## WORK ORDER
Quote exactly the lines running from the line with "View preferences (2452, 1382)" to the end of the entries, including both, and nothing else.

(EXTRACTED DATA begins)

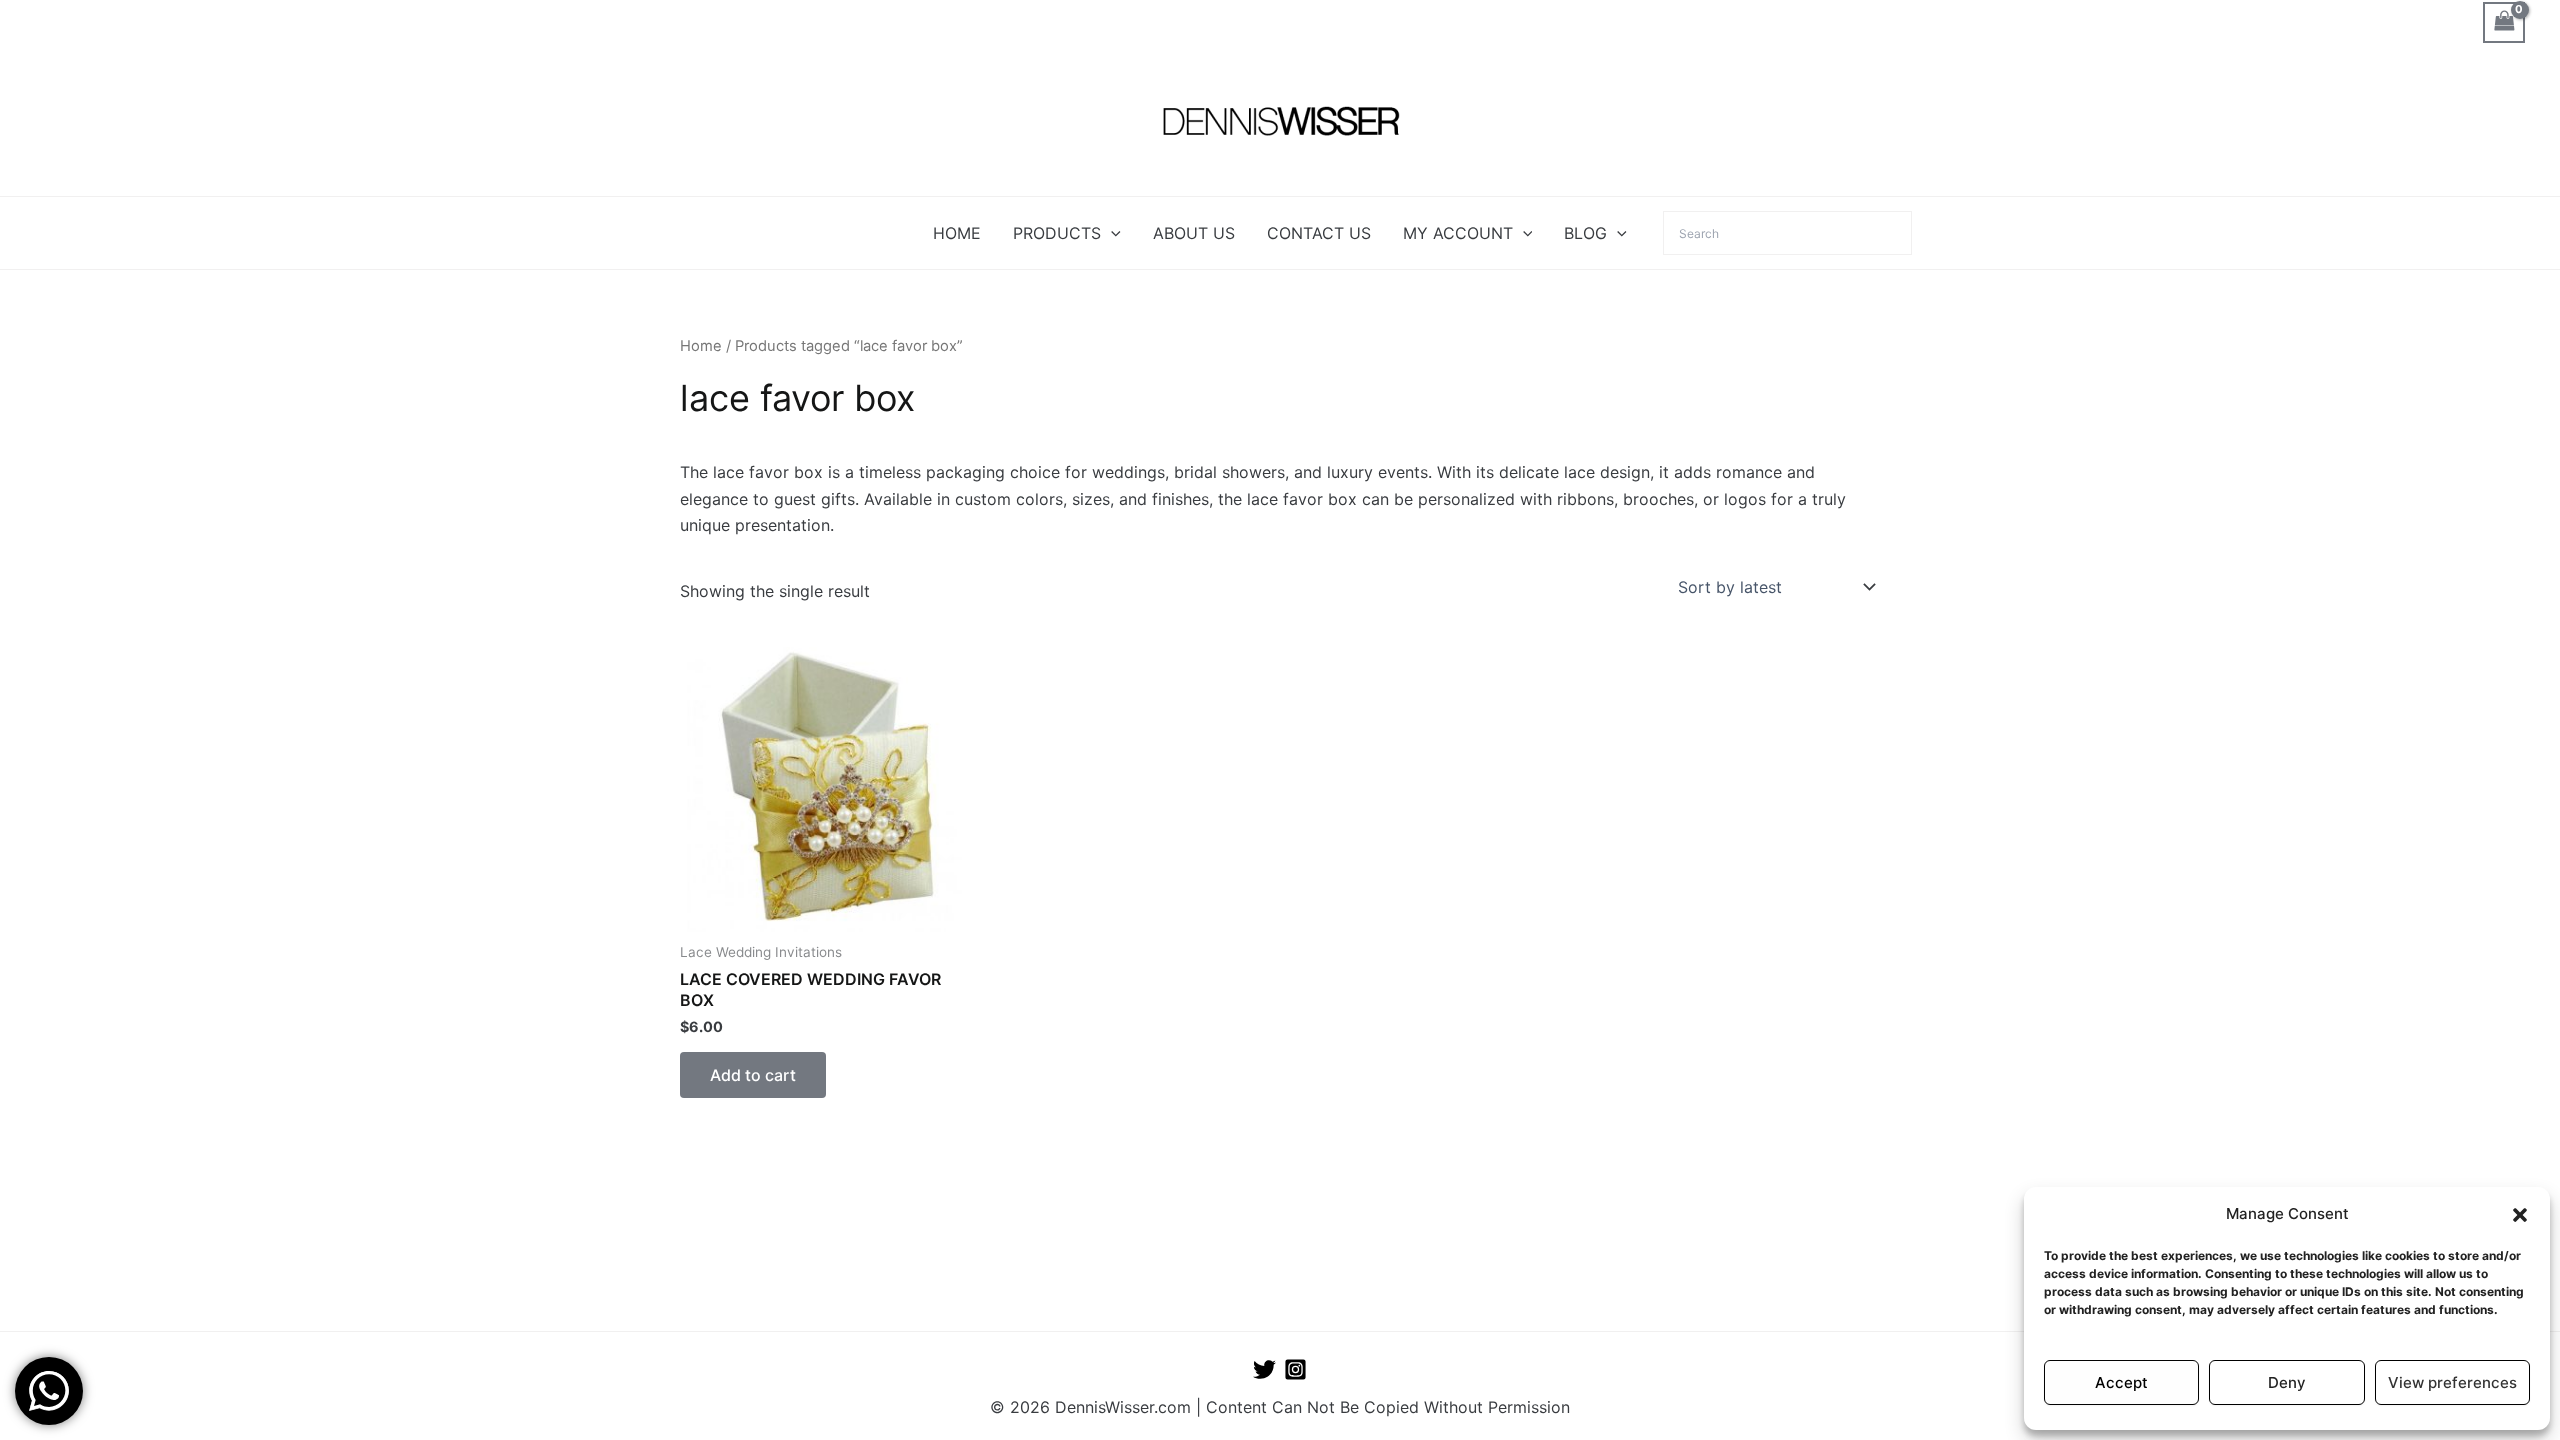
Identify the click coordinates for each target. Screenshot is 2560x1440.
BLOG (1585, 233)
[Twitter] (1264, 1369)
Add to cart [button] (753, 1075)
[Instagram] (1295, 1369)
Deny (2287, 1382)
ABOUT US (1194, 233)
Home (701, 346)
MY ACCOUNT (1458, 233)
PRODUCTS (1057, 233)
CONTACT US (1319, 233)
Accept (2121, 1382)
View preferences (2452, 1382)
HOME (957, 233)
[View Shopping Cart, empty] (2504, 22)
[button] (2520, 1215)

(EXTRACTED DATA ends)

## ANSWER SPACE
View preferences (2452, 1382)
HOME (957, 233)
[View Shopping Cart, empty] (2504, 22)
[button] (2520, 1215)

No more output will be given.